4.10.2018 | Corrine Armistead

I am Corrine Armistead, Earth Economics’ GIS Lead. My interest in understanding natural systems and their interactions with economies led me to Earth Economics. Specifically, I am drawn to the possibilities of informing our work through maps and am currently pursuing a master’s degree in Geospatial Technologies at the University of Washington, Tacoma. I’ll be stopping by this blog with tidbits about our current work, intriguing/fun graphics, as well as general discussions about the wonderful world of maps.

  Corrine at Arches National Park, Utah.

Corrine at Arches National Park, Utah.


How do maps and spatial analysis fit into Earth Economics’ mission of quantifying and valuing the benefits of nature? Or, asked another way, how are economic valuations of natural capital linked to mapping? For me, two themes emerge to capture the role mapping plays in applications of ecological economics—simplifying a complex world and illuminating relationships.

All maps are simplified representations of our world; we cannot possibly include everything on a map. Similarly, even with rapid improvements in data collection and storage techniques, the spatial data underlying maps captures only pieces of complex systems. Using topographic, climatic, hydrologic, and imagery data, the earth is increasingly classified into ecosystems. Defining these systems—relationships among species groups and their environments—creates categories and common language. With these categories in hand, mapping which ecosystems are present where is a critical first step towards ascribing value to nature.

  One view of greenspace in Seattle, with Magnuson Park in the upper right. 

One view of greenspace in Seattle, with Magnuson Park in the upper right. 

I can create a mental picture of a wetland, forest, desert, urban, or other general type of ecosystem. Less clear, however, are the entanglements of those physical systems with my individual and overall human well-being. Exploring these relationships is the work of ecological economics.

Spatial analysis helps discover links across space and time—between ecosystems, between communities and ecosystems, and between these interactions and larger scale processes. Of valuation articles published in the journals of Ecological Economics and Ecosystem Services so far this year, 70 percent directly incorporate spatial analysis into their methods. No doubt others also use geographic information systems (GIS) technologies in phases of study design, survey administration, or data analysis.
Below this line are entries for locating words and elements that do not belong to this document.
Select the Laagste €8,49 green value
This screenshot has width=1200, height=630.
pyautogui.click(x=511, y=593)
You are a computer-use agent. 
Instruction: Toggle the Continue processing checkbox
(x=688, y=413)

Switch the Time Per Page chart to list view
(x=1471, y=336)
Whether revealing relationships among coastal storm surges, wetlands, and property damage, or the distances people are willing to travel to visit public recreation lands, spatial data analysis adds richness to models that value ecosystems. As data collection and analysis technologies continue to improve, I look forward to increasingly complex spatial representations of our world along with new opportunities to leverage this data towards a better understanding of relationships with and values of nature.
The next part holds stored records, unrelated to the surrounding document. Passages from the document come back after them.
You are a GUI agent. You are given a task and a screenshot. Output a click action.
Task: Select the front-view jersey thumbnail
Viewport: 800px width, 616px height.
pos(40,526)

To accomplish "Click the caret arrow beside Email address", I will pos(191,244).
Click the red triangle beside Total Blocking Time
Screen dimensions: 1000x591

Corrine is attending the American Association of Geographers’ Conference this week in New Orleans. She will be presenting Wednesday, April 11, on framing urban green infrastructure through ecosystem services, specifically the inclusion and visualization of cultural ecosystem services. She is excited to learn from and connect with the diverse array of geographers attending, while saving time to eat as much jambalaya as possible.